◆ Required work:
Set down every entry again exactly as it stands below.

◆ Stored records:
────────────────────────────────────────

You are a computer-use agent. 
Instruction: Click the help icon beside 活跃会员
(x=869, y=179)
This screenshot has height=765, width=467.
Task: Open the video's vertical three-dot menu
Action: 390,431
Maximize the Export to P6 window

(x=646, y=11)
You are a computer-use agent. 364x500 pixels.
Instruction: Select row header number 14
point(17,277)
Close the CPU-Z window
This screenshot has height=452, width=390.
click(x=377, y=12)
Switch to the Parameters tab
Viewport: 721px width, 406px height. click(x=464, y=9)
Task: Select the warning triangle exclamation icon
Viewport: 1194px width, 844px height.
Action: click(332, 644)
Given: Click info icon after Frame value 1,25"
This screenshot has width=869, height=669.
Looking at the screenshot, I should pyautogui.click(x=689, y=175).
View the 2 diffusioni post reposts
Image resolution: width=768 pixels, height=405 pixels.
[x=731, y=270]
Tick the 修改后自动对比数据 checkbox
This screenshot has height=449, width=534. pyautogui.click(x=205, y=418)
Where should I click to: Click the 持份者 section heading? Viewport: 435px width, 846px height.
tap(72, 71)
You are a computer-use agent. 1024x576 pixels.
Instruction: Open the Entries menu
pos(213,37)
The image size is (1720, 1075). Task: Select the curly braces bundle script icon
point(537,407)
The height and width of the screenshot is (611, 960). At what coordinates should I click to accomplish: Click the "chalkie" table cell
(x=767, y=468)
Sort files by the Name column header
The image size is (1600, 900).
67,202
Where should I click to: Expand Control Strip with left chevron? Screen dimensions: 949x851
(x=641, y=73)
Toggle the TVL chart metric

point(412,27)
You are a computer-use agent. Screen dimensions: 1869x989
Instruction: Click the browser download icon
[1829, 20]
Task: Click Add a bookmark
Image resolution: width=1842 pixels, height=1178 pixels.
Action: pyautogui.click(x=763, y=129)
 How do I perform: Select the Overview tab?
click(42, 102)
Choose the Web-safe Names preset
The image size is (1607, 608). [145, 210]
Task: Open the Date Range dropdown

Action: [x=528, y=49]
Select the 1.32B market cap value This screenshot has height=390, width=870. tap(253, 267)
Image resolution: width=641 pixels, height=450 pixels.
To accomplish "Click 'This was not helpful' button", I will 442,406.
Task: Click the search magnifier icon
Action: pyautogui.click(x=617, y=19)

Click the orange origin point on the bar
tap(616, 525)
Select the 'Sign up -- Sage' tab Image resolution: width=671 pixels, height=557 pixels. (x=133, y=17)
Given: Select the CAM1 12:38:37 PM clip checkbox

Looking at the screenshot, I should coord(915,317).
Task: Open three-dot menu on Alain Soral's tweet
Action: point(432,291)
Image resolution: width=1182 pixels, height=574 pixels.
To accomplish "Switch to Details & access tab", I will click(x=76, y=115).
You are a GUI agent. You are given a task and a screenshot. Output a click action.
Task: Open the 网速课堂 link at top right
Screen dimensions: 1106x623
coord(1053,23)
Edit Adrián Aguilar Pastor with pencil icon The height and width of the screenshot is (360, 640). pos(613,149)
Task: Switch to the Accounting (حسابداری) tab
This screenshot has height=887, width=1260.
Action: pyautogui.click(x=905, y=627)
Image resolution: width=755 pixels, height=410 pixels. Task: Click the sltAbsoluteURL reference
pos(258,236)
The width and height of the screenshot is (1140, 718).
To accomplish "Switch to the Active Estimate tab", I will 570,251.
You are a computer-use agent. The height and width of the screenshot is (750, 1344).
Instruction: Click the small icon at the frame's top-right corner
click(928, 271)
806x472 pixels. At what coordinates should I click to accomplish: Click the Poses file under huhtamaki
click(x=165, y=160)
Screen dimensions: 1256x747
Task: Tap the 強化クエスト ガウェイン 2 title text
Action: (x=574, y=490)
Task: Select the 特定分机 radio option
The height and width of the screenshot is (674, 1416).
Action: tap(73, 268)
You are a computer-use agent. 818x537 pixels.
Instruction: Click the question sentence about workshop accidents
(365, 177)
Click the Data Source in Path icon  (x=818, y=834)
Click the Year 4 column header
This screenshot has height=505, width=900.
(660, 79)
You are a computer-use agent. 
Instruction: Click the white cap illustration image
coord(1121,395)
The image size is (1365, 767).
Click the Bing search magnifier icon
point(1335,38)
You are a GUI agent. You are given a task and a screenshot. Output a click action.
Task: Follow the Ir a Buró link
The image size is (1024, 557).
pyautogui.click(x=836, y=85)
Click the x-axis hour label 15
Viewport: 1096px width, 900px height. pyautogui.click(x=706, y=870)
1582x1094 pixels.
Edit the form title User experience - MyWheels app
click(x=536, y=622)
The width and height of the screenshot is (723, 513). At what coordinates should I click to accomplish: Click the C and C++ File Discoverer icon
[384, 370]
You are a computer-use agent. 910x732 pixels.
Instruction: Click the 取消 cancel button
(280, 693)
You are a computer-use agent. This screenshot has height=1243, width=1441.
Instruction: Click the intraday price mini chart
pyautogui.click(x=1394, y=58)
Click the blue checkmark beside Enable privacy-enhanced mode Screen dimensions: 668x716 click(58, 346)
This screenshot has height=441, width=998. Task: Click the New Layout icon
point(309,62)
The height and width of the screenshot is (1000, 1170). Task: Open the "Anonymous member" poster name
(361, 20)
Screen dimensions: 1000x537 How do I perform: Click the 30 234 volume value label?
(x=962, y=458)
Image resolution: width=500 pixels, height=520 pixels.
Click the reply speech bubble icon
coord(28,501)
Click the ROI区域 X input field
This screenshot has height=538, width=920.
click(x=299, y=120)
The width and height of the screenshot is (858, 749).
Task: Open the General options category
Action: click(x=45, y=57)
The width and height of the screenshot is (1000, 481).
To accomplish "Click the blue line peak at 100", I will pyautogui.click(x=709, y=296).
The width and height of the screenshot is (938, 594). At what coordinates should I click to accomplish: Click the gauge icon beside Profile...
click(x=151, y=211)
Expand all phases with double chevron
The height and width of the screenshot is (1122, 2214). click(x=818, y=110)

────────────────────────────────────────

◆ Exercise output:
You are a computer-use agent. 
Instruction: Click the help icon beside 活跃会员
(x=869, y=179)
This screenshot has height=765, width=467.
Task: Open the video's vertical three-dot menu
Action: 390,431
Maximize the Export to P6 window

(x=646, y=11)
You are a computer-use agent. 364x500 pixels.
Instruction: Select row header number 14
point(17,277)
Close the CPU-Z window
This screenshot has height=452, width=390.
click(x=377, y=12)
Switch to the Parameters tab
Viewport: 721px width, 406px height. click(x=464, y=9)
Task: Select the warning triangle exclamation icon
Viewport: 1194px width, 844px height.
Action: click(332, 644)
Given: Click info icon after Frame value 1,25"
This screenshot has width=869, height=669.
Looking at the screenshot, I should pyautogui.click(x=689, y=175).
View the 2 diffusioni post reposts
Image resolution: width=768 pixels, height=405 pixels.
[x=731, y=270]
Tick the 修改后自动对比数据 checkbox
This screenshot has height=449, width=534. pyautogui.click(x=205, y=418)
Where should I click to: Click the 持份者 section heading? Viewport: 435px width, 846px height.
tap(72, 71)
You are a computer-use agent. 1024x576 pixels.
Instruction: Open the Entries menu
pos(213,37)
The image size is (1720, 1075). Task: Select the curly braces bundle script icon
point(537,407)
The height and width of the screenshot is (611, 960). At what coordinates should I click to accomplish: Click the "chalkie" table cell
(x=767, y=468)
Sort files by the Name column header
The image size is (1600, 900).
67,202
Where should I click to: Expand Control Strip with left chevron? Screen dimensions: 949x851
(x=641, y=73)
Toggle the TVL chart metric

point(412,27)
You are a computer-use agent. Screen dimensions: 1869x989
Instruction: Click the browser download icon
[1829, 20]
Task: Click Add a bookmark
Image resolution: width=1842 pixels, height=1178 pixels.
Action: pyautogui.click(x=763, y=129)
 How do I perform: Select the Overview tab?
click(42, 102)
Choose the Web-safe Names preset
The image size is (1607, 608). [145, 210]
Task: Open the Date Range dropdown

Action: [x=528, y=49]
Select the 1.32B market cap value This screenshot has height=390, width=870. tap(253, 267)
Image resolution: width=641 pixels, height=450 pixels.
To accomplish "Click 'This was not helpful' button", I will 442,406.
Task: Click the search magnifier icon
Action: pyautogui.click(x=617, y=19)

Click the orange origin point on the bar
tap(616, 525)
Select the 'Sign up -- Sage' tab Image resolution: width=671 pixels, height=557 pixels. (x=133, y=17)
Given: Select the CAM1 12:38:37 PM clip checkbox

Looking at the screenshot, I should coord(915,317).
Task: Open three-dot menu on Alain Soral's tweet
Action: point(432,291)
Image resolution: width=1182 pixels, height=574 pixels.
To accomplish "Switch to Details & access tab", I will click(x=76, y=115).
You are a GUI agent. You are given a task and a screenshot. Output a click action.
Task: Open the 网速课堂 link at top right
Screen dimensions: 1106x623
coord(1053,23)
Edit Adrián Aguilar Pastor with pencil icon The height and width of the screenshot is (360, 640). pos(613,149)
Task: Switch to the Accounting (حسابداری) tab
This screenshot has height=887, width=1260.
Action: pyautogui.click(x=905, y=627)
Image resolution: width=755 pixels, height=410 pixels. Task: Click the sltAbsoluteURL reference
pos(258,236)
The width and height of the screenshot is (1140, 718).
To accomplish "Switch to the Active Estimate tab", I will 570,251.
You are a computer-use agent. The height and width of the screenshot is (750, 1344).
Instruction: Click the small icon at the frame's top-right corner
click(928, 271)
806x472 pixels. At what coordinates should I click to accomplish: Click the Poses file under huhtamaki
click(x=165, y=160)
Screen dimensions: 1256x747
Task: Tap the 強化クエスト ガウェイン 2 title text
Action: (x=574, y=490)
Task: Select the 特定分机 radio option
The height and width of the screenshot is (674, 1416).
Action: tap(73, 268)
You are a computer-use agent. 818x537 pixels.
Instruction: Click the question sentence about workshop accidents
(365, 177)
Click the Data Source in Path icon  (x=818, y=834)
Click the Year 4 column header
This screenshot has height=505, width=900.
(660, 79)
You are a computer-use agent. 
Instruction: Click the white cap illustration image
coord(1121,395)
The image size is (1365, 767).
Click the Bing search magnifier icon
point(1335,38)
You are a GUI agent. You are given a task and a screenshot. Output a click action.
Task: Follow the Ir a Buró link
The image size is (1024, 557).
pyautogui.click(x=836, y=85)
Click the x-axis hour label 15
Viewport: 1096px width, 900px height. pyautogui.click(x=706, y=870)
1582x1094 pixels.
Edit the form title User experience - MyWheels app
click(x=536, y=622)
The width and height of the screenshot is (723, 513). At what coordinates should I click to accomplish: Click the C and C++ File Discoverer icon
[384, 370]
You are a computer-use agent. 910x732 pixels.
Instruction: Click the 取消 cancel button
(280, 693)
You are a computer-use agent. This screenshot has height=1243, width=1441.
Instruction: Click the intraday price mini chart
pyautogui.click(x=1394, y=58)
Click the blue checkmark beside Enable privacy-enhanced mode Screen dimensions: 668x716 click(58, 346)
This screenshot has height=441, width=998. Task: Click the New Layout icon
point(309,62)
The height and width of the screenshot is (1000, 1170). Task: Open the "Anonymous member" poster name
(361, 20)
Screen dimensions: 1000x537 How do I perform: Click the 30 234 volume value label?
(x=962, y=458)
Image resolution: width=500 pixels, height=520 pixels.
Click the reply speech bubble icon
coord(28,501)
Click the ROI区域 X input field
This screenshot has height=538, width=920.
click(x=299, y=120)
The width and height of the screenshot is (858, 749).
Task: Open the General options category
Action: click(x=45, y=57)
The width and height of the screenshot is (1000, 481).
To accomplish "Click the blue line peak at 100", I will pyautogui.click(x=709, y=296).
The width and height of the screenshot is (938, 594). At what coordinates should I click to accomplish: Click the gauge icon beside Profile...
click(x=151, y=211)
Expand all phases with double chevron
The height and width of the screenshot is (1122, 2214). click(x=818, y=110)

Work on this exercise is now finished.